Custom Action Recommendations
You can use custom actions to create a flexible installer package, but the broad variety of end-user computers and configurations may cause problems. You should develop custom actions that implement the Install, Uninstall, Rollback, and Commit methods. In addition, ensure that the custom action can support the following scenarios: repair, mitigation, product upgrade, product downgrade, OS upgrade, OS downgrade, servicing/patching, and reference counting.
For more information about custom action guidelines, see Rule 25 in Tao of the Windows Installer, Part 2.
One of the most valuable features in Visual Studio deployment is the ability to set conditions for installation, which allows you to customize how your application is installed. By using conditional deployment, you can install different files based on operating system version, or customize registry settings based on the value of an existing key, or even halt installation if a dependent application is not already installed on the target computer.
The deployment tools in Visual Studio support conditional deployment in two ways: through launch conditions and through the Condition property.
Launch conditions are used to evaluate a condition on a target computer and to halt installation if the condition is not met. You can set launch conditions to check for the operating system version, existence of files, registry values, Window Installer components, the common language runtime, and Internet Information Services. Launch conditions are specified in the Launch Conditions Editor. For more information, see Launch Condition Management in Deployment.

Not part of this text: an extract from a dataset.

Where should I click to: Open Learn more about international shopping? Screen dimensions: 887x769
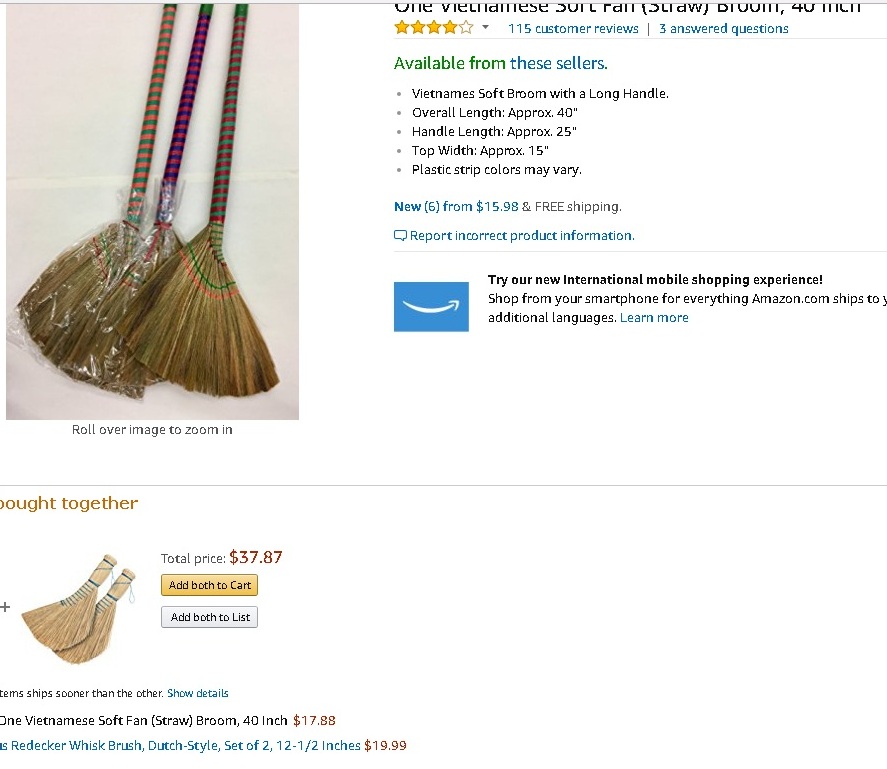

The Condition property of a file, folder, registry entry, custom action, or launch condition is used to evaluate properties exposed by Windows Installer or set by other elements in the installer. Custom properties can be specified for launch conditions in the Launch Conditions Editor, for custom folders in the File System Editor, or for custom dialog boxes in the User Interface Editor. When specifying a custom property, the name must contain uppercase characters and the name must not conflict with any existing properties or Windows Installer property names.
Conditions can evaluate the Property property exposed by other elements in the installer (for example, the Property property for a file search), or it can evaluate properties exposed by Windows Installer (for example, operating system version).